[What is needed]:
Pictures aside, restate the records below exactly as written.

[Saved data entries]

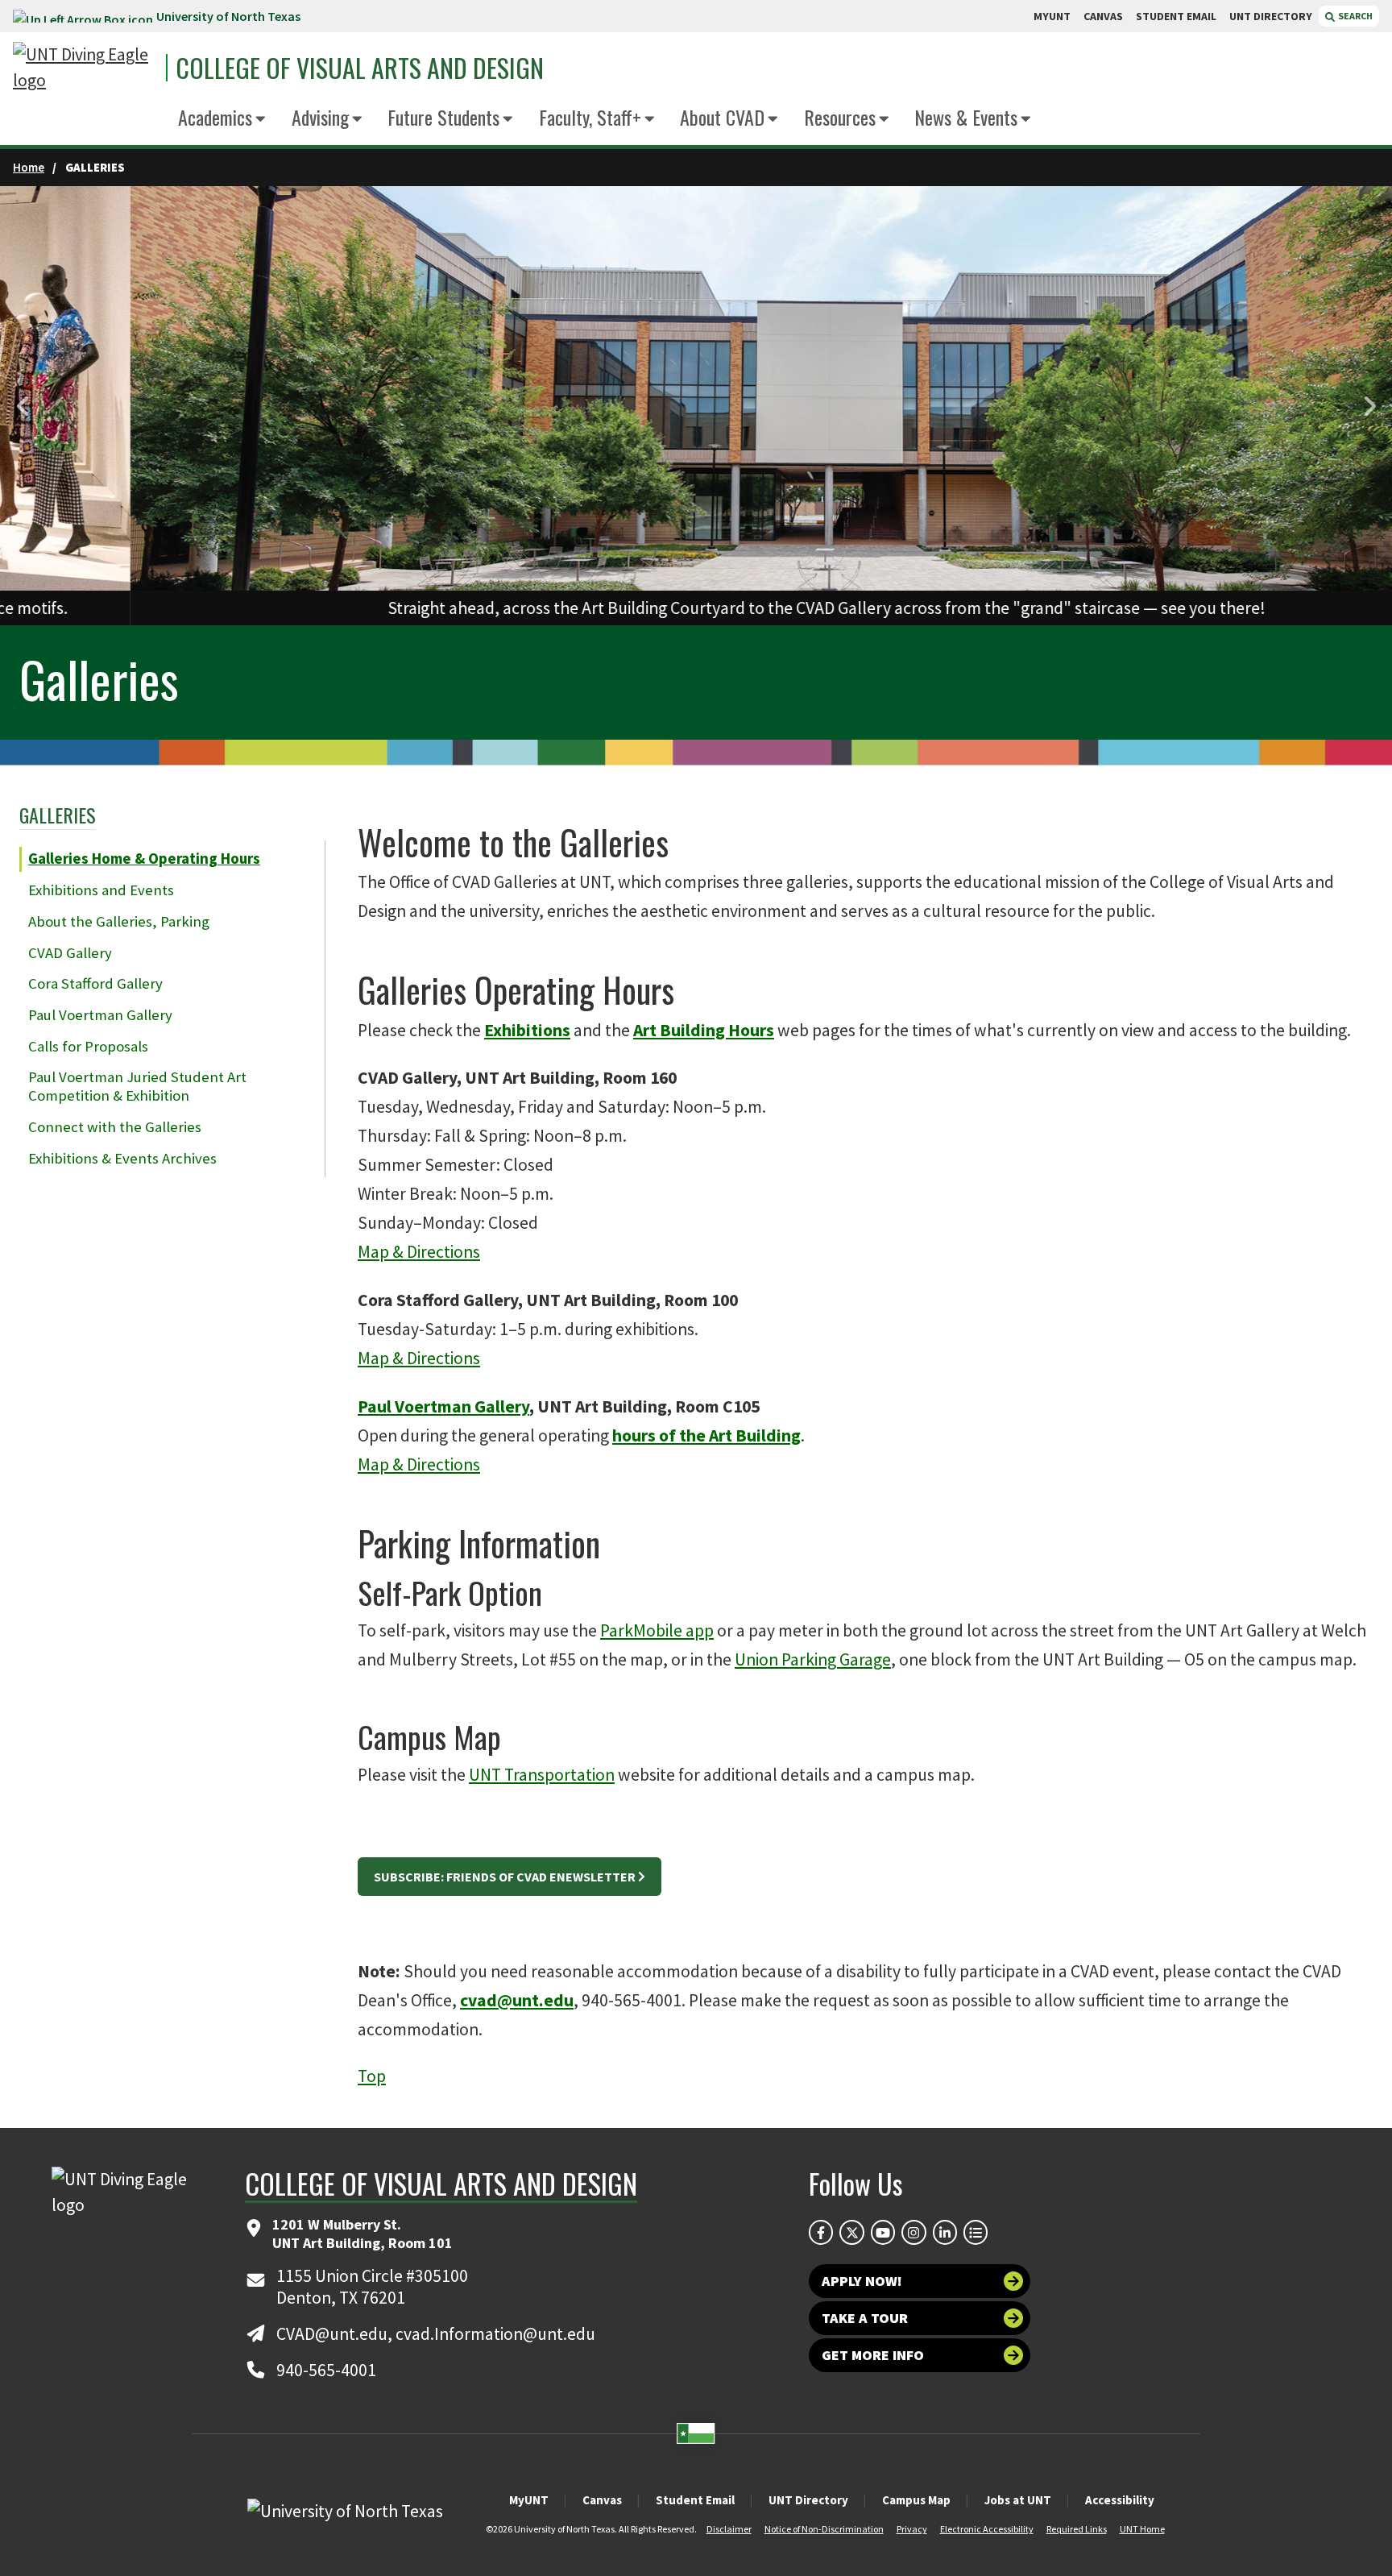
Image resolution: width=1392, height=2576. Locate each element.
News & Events (965, 116)
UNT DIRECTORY (1270, 16)
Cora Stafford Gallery (95, 983)
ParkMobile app (657, 1630)
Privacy (912, 2529)
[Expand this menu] (260, 119)
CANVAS (1103, 16)
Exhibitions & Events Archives (122, 1158)
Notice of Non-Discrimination (824, 2529)
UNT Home (1142, 2529)
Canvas (602, 2500)
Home (28, 167)
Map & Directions (419, 1252)
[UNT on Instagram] (913, 2232)
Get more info (873, 2355)
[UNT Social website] (975, 2232)
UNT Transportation (542, 1775)
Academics (215, 116)
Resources (840, 116)
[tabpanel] (696, 406)
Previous (24, 406)
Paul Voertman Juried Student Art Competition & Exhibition (137, 1086)
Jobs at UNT (1017, 2500)
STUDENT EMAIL (1176, 16)
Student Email (695, 2500)
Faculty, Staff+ (590, 116)
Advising (320, 116)
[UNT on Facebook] (821, 2232)
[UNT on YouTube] (883, 2232)
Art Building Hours (703, 1030)
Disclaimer (729, 2529)
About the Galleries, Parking (118, 921)
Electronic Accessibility (987, 2529)
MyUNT (529, 2500)
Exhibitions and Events (101, 890)
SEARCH (1354, 16)
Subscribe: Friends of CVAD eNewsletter (505, 1877)
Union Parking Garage (813, 1659)
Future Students (443, 116)
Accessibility (1119, 2500)
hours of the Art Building (706, 1435)
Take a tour (865, 2317)
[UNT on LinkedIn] (945, 2232)
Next (1368, 406)
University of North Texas (228, 16)
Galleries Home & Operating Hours (144, 858)
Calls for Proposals (88, 1046)
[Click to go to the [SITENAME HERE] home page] (85, 68)
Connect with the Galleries (114, 1127)
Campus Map (916, 2500)
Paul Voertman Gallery (100, 1015)
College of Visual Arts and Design (360, 68)
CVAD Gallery (70, 953)
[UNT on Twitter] (851, 2232)
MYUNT (1052, 16)
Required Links (1076, 2529)
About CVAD (722, 116)
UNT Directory (808, 2500)
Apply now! (862, 2280)
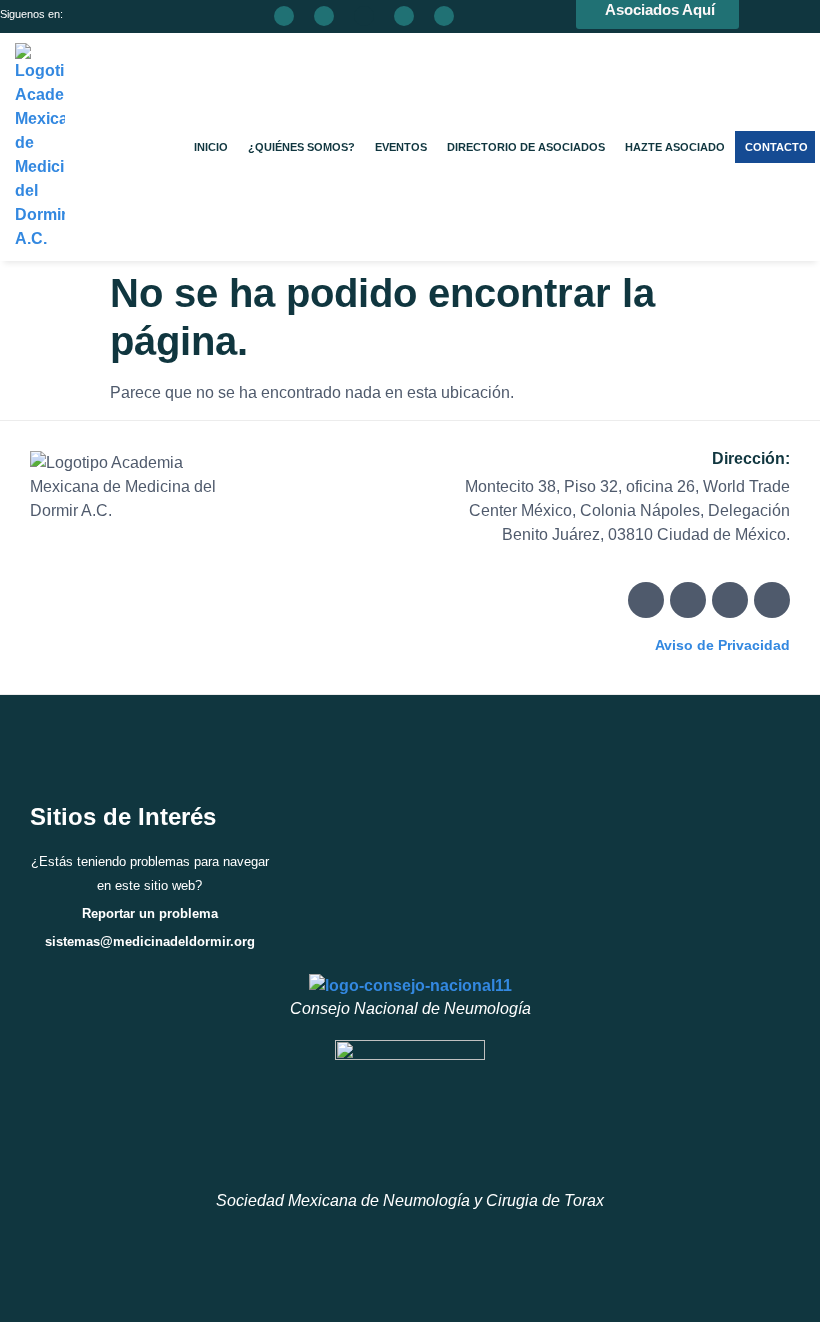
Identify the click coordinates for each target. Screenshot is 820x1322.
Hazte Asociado (675, 147)
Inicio (211, 147)
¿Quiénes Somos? (301, 147)
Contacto (776, 147)
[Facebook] (646, 600)
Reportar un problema (150, 913)
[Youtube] (772, 600)
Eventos (401, 147)
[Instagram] (730, 600)
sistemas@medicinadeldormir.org (150, 941)
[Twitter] (688, 600)
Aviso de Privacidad (722, 645)
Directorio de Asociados (526, 147)
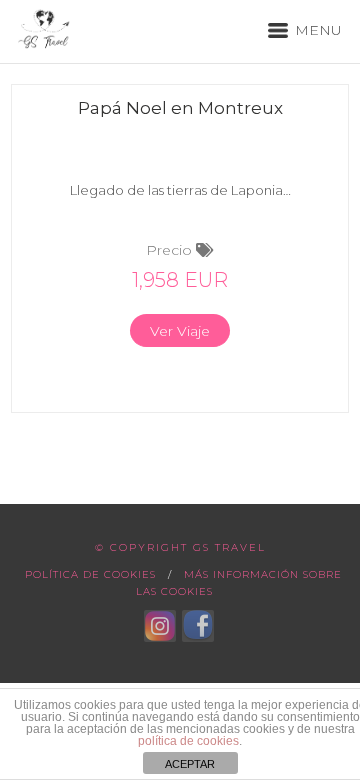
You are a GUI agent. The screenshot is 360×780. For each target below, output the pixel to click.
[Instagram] (160, 626)
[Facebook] (198, 626)
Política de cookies (90, 574)
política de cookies (188, 741)
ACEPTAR (190, 764)
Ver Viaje (180, 331)
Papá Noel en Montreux (180, 108)
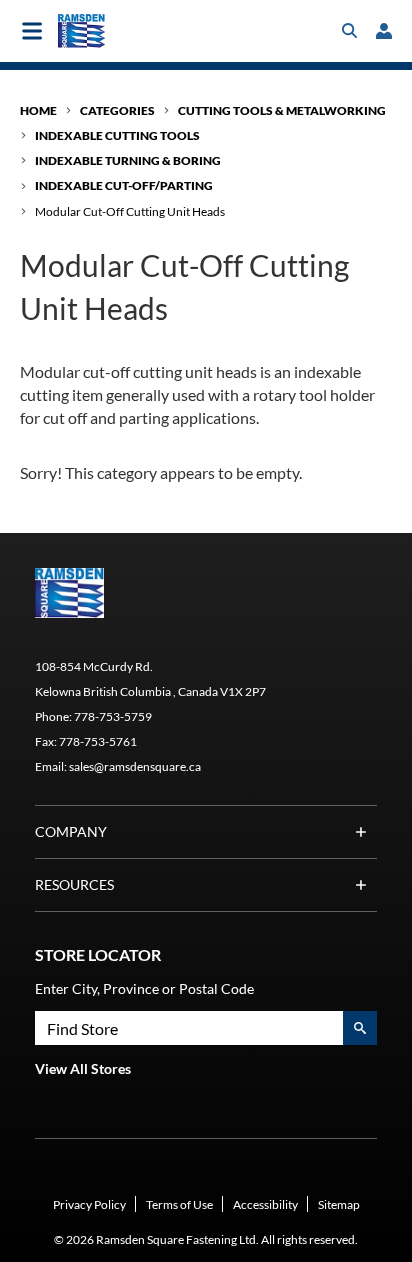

[Task answer]:
Image resolution: width=1392, height=2576. Locate each element.
News & Events (965, 116)
UNT DIRECTORY (1270, 16)
Cora Stafford Gallery (95, 983)
ParkMobile app (657, 1630)
Privacy (912, 2529)
[Expand this menu] (260, 119)
CANVAS (1103, 16)
Exhibitions & Events Archives (122, 1158)
Notice of Non-Discrimination (824, 2529)
UNT Home (1142, 2529)
Canvas (602, 2500)
Home (28, 167)
Map & Directions (419, 1252)
[UNT on Instagram] (913, 2232)
Get more info (873, 2355)
[UNT Social website] (975, 2232)
UNT Transportation (542, 1775)
Academics (215, 116)
Resources (840, 116)
[tabpanel] (696, 406)
Previous (24, 406)
Paul Voertman Juried Student Art Competition & Exhibition (137, 1086)
Jobs at UNT (1017, 2500)
STUDENT EMAIL (1176, 16)
Student Email (695, 2500)
Faculty, Staff+ (590, 116)
Advising (320, 116)
[UNT on Facebook] (821, 2232)
[UNT on YouTube] (883, 2232)
Art Building Hours (703, 1030)
Disclaimer (729, 2529)
About the Galleries, Parking (118, 921)
Electronic Accessibility (987, 2529)
MyUNT (529, 2500)
Exhibitions and Events (101, 890)
SEARCH (1354, 16)
Subscribe: Friends of CVAD eNewsletter (505, 1877)
Union Parking Garage (813, 1659)
Future Students (443, 116)
Accessibility (1119, 2500)
hours of the Art Building (706, 1435)
Take a tour (865, 2317)
[UNT on LinkedIn] (945, 2232)
Next (1368, 406)
University of North Texas (228, 16)
Galleries Home & Operating Hours (144, 858)
Calls for Proposals (88, 1046)
[Click to go to the [SITENAME HERE] home page] (85, 68)
Connect with the Galleries (114, 1127)
Campus Map (916, 2500)
Paul Voertman Gallery (100, 1015)
College of Visual Arts and Design (360, 68)
CVAD Gallery (70, 953)
[UNT on Twitter] (851, 2232)
MYUNT (1052, 16)
Required Links (1076, 2529)
About CVAD (722, 116)
UNT Directory (808, 2500)
Apply now! (862, 2280)
Identify the click coordinates for each target. Screenshot is 820x1322.
Hazte Asociado (675, 147)
Inicio (211, 147)
¿Quiénes Somos? (301, 147)
Contacto (776, 147)
[Facebook] (646, 600)
Reportar un problema (150, 913)
[Youtube] (772, 600)
Eventos (401, 147)
[Instagram] (730, 600)
sistemas@medicinadeldormir.org (150, 941)
[Twitter] (688, 600)
Aviso de Privacidad (722, 645)
Directorio de Asociados (526, 147)
You are a GUI agent. The screenshot is 360×780. For each target below, output the pixel to click.
[Instagram] (160, 626)
[Facebook] (198, 626)
Política de cookies (90, 574)
política de cookies (188, 741)
ACEPTAR (190, 764)
Ver Viaje (180, 331)
Papá Noel en Montreux (180, 108)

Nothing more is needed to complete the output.